[Input data]:
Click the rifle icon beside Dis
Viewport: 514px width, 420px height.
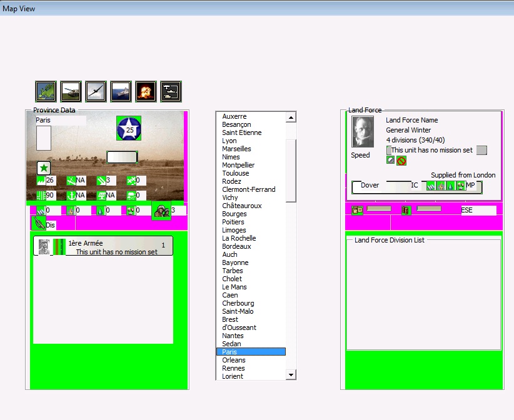pos(38,223)
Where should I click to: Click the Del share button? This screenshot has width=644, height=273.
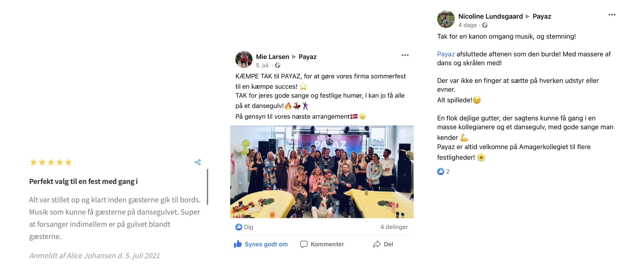pyautogui.click(x=383, y=244)
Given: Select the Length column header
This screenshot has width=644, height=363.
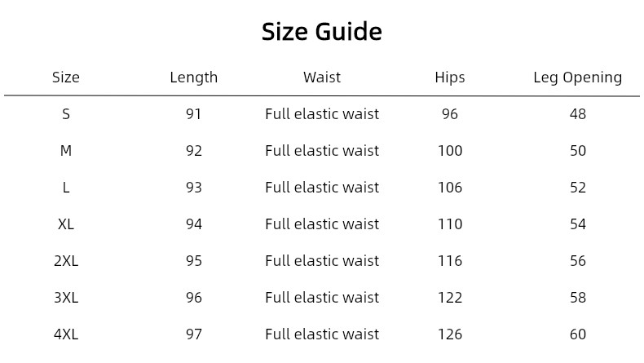Looking at the screenshot, I should 194,77.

[Problem]: Nothing but the pictures is to be left out; the rest of the listing should be copied exactly.

[Expected output]:
Click the rifle icon beside Dis
Viewport: 514px width, 420px height.
pos(38,223)
Where should I click to: Click the Del share button? This screenshot has width=644, height=273.
pyautogui.click(x=383, y=244)
Given: Select the Length column header
This screenshot has width=644, height=363.
Looking at the screenshot, I should 194,77.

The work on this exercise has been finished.